How many chat systems do you use? If I look at my own device and exclude work-related Slack messages, I'd say 50 percent of my chats are in iMessage, 30 percent WhatsApp, and 20 percent are some mix of SMS, Snapchat, Instagram direct messages, Skype, Twitter DMs, and Facebook Messenger. My colleagues in Japan overwhelmingly use Line while my friends in China do the same with WeChat. My security-minded friends, meanwhile, all use Signal or Telegram. And still, there are many more chat systems to choose from.
That's probably why the XKCD comic above hit particularly close to home on Monday.

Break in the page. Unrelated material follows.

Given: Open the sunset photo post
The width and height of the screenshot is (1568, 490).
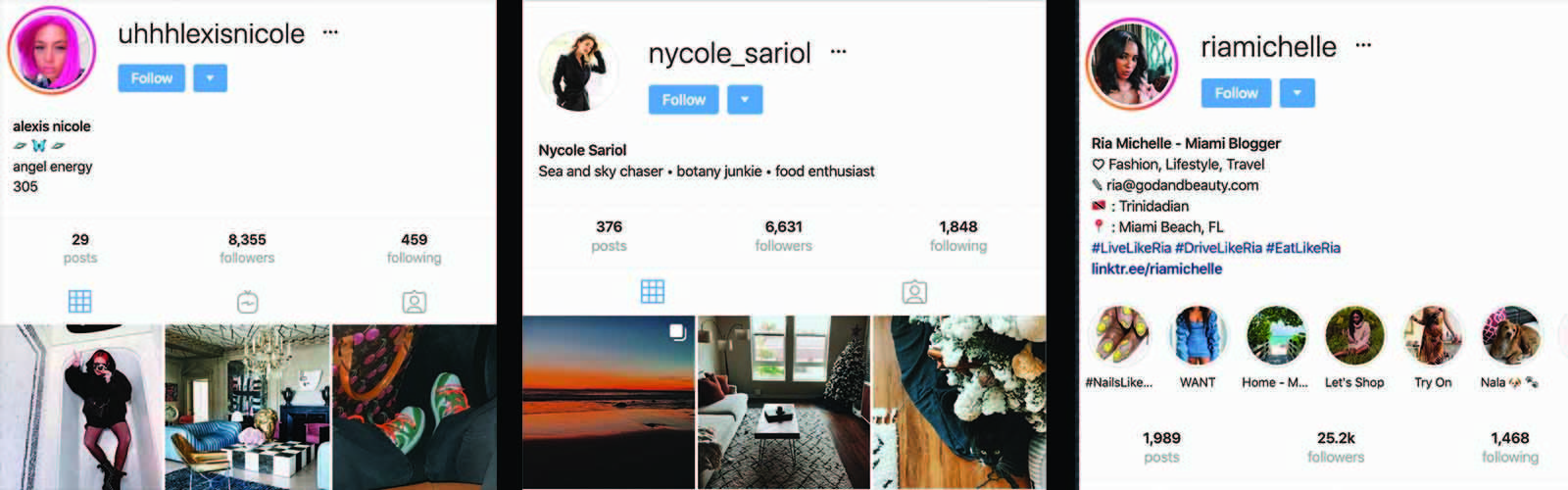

There was a time when universal chat clients were, well, universal, and worked with the most popular chat systems available. That's because chat was built around open protocols, just like the messaging protocols at the heart of email. Back in the aughts, I could chat with friends on AIM, Google Talk, ICQ, Yahoo, and MSN networks simultaneously via applications like Pidgin, Adium, and Trillian. Imagine it: a single app that provided base-level chat functionality between all your contacts, no matter their preferred service. But that was before the walled gardens were built by BlackBerry (née RIM), Apple, Facebook, Google, and others.
So who's going to build the universal chat client in 2017? Easy, Google and Apple; and you're already using it. It’s your phone.
iOS and Android already act like universal chat clients
As dire as the XKCD comic seems, our iOS and Android devices already act as universal chat clients. How many times have you responded to chats directly from your iOS or Android notification panels without even opening the apps? These advanced notifications obviate the need to remember which friend, colleague, acquaintance, or family member uses which chat system. You don't have to keep checking all your different apps to see who's chatting where because the OS keeps you up to date and orders each message chronologically. (Our phones also assign registered chat systems to everyone in our contacts, thereby taking the guesswork out of which app to use when starting a new conversation.) If you desire something richer, you can tap or swipe on those notifications to launch the appropriate app for a native experience that includes added features like typing alerts, stickers, read receipts, file transfers, and sometimes even bears.
It works for voice, too, even video. For example, just yesterday my iPhone's Phone app rang and it was my aunt calling from the US. But instead of a phone number, the incoming call listed her name and "Messenger Audio" because the Facebook Messenger app supports the Apple CallKit framework, making voice-over-IP calls indistinguishable from regular phone calls. WhatsApp, Skype, Viber, and many other VoIP-clients support CallKit as well, which means a consistent and known voice and video calling experience for iPhone users.
True, this go-between isn’t a perfect solution to solving app disparateness. But it’s at least as good as those universal chat apps ever were. And short of a messaging czar dictating a single global chat standard that everyone must use, it's a pretty good workaround, don't you think?